Many of Motorola's products have been radio-related, starting with a battery eliminator for radios, through the world’s first walkie-talkie in 1940, defense electronics, cellularinfrastructure equipment, and mobile phone manufacturing. It developed its research and development program with Dan Noble, a pioneer in FM radio and semiconductor technologies, recruited to the company as their Director of R&D. Furthermore, the company practically created the cellular phone industry and then in 1986 invented the Six Sigma quality improvement process, which became a global standard for quality assurance and reliability engineering.
During its glory days, Motorola was the destination of choice for top engineers in the Chicago land area. Many engineers would boast that, “if Motorola wasn’t on your resume, then you probably weren’t a good engineer.” This prompted many engineering recruiters like myself to desire to be on Motorola’s technical recruiting approved list. After ten years of trying, Motorola’s internal management recruiters finally added my engineering recruitment firm to their exclusive list.This resulted in hundreds of engineering, scientific and technical recruiting assignments with the company.

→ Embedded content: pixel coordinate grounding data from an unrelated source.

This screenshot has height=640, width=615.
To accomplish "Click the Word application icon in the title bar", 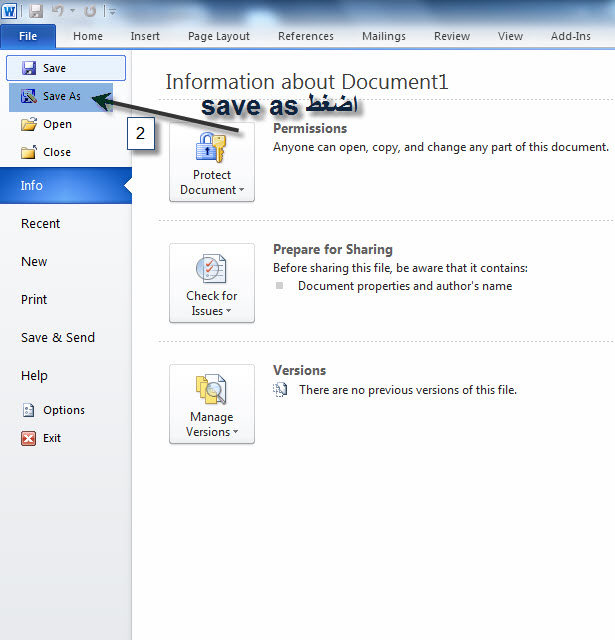I will click(x=9, y=10).
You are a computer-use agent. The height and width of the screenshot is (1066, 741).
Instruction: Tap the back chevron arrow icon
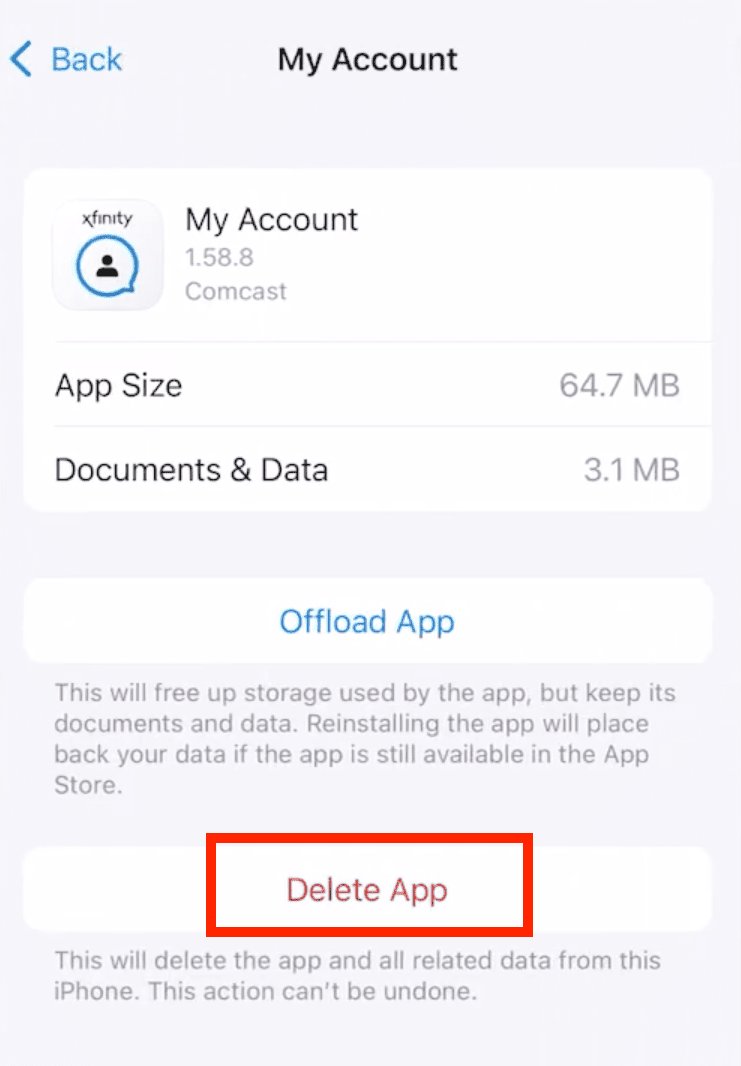(21, 59)
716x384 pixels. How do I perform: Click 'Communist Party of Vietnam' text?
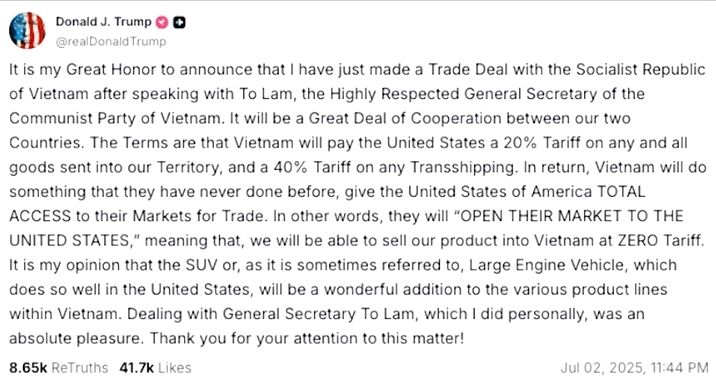tap(115, 118)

Unfortunately, things have soured in recent years. Motorola increasingly lost market share in cellular phones. As a result, they shed many good engineers, scientists and technical personnel through both layoffs and early retirements. Then in January 2011, Motorola split into two separate companies, each carrying the word Motorola as part of their name. One company, Motorola Solutions (using a blue version of the Motorola logo), was based in the Chicago suburb of Schaumburg, Illinois and concentrated on police technologies, radios, and commercial needs. The other company, Motorola Mobility (using a red logo), was based in the Chicago suburb of Libertyville, Illinois and focused on mobile handsets. The split was structured so that Motorola Solutions was the legal successor of the old Motorola, while Motorola Mobility was the spinoff.
On August 15, 2011, Google announced that it would purchase Motorola Mobility for about $12.5 billion.The hope was the technology giant, Google, would breath new life into Motorola Mobility. They even planned to move their R&D headquarters to the Merchandise Mart in downtown Chicago to facilitate executive recruitment of top engineers, scientists, IT and technical professionals. Unfortunately, after only 22 months, on January 29, 2014, Google sold Motorola Mobility at a major lossof $9.5 billion for only $2.91 billion to Lenovo! Google still plans to retain the major war chest of engineering, scientific and technical patents.However, this probably signals an end to a legendary, Chicago area, R&D, technical company. This also marks the second major U.S. technical and engineering icon company purchased by Lenovo. In 2005 they acquired IBM’s personal computer (PC) business. Since most of Lenovo’s R&D, engineering, scientific and manufacturing operations are in China, I seriously doubt that they will be increasing technical recruiting in the Chicago area. As a result, the big question now is, “what will happen to all the skilled Motorola engineers?”